(2014/01/25 11:27), Shigeru Hanada wrote:
2014/1/23 Etsuro Fujita <fujita.ets...@lab.ntt.co.jp>:
Shigeru Hanada wrote:
Though this would be debatable, in current implementation, constraints
defined on a foreign table (now only NOT NULL and CHECK are supported)
are not enforced during INSERT or UPDATE executed against foreign
tables. This means that retrieved data might violates the constraints
defined on local side. This is debatable issue because integrity of
data is important for DBMS, but in the first cut, it is just
documented as a note.

I agree with you, but we should introduce a new keyword such as
ASSERTIVE or something in 9.4, in preparation for the enforcement of
constraints on the local side in a future release? What I'm concerned
about is, otherwise, users will have to rewrite those DDL queries at
that point. No?

In the original thread, whether the new syntax is necessary (maybe
ASSERTIVE will not be used though) is under discussion.  Anyway, your
point, decrease user's DDL rewrite less as possible is important.
Could you post review result and/or your opinion as the reply to the
original thread, then we include other people interested in this
feature can share discussion.

OK  I'll give my opinion in that thread.

For other commands recursively processed such as ANALYZE, foreign
tables in the leaf of inheritance tree are ignored.
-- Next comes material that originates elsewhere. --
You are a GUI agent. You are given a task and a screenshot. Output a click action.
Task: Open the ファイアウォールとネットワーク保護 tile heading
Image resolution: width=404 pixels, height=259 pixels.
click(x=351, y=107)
I'm not sure that in the processing of the ANALYZE command, we should
ignore child foreign tables. It seems to me that the recursive
processing is not that hard. Rather what I'm concerned about is that if
the recursive processing is allowed, then autovacuum will probably have
to access to forign tables on the far side in order to acquire those
sample rows. It might be undesirable from the viewpoint of security or
from the viewpoint of efficiency.

As you say, it's not difficult to do recursive ANALYZE including
foreign tables.  The reason why ANALYZE ignores descendant foreign
tables is consistent behavior.  At the moment, ANALYZE ignores foreign
tables in top-level (non-child) when no table name was given, and if
we want to ANALYZE foreign tables we need to specify explicitly.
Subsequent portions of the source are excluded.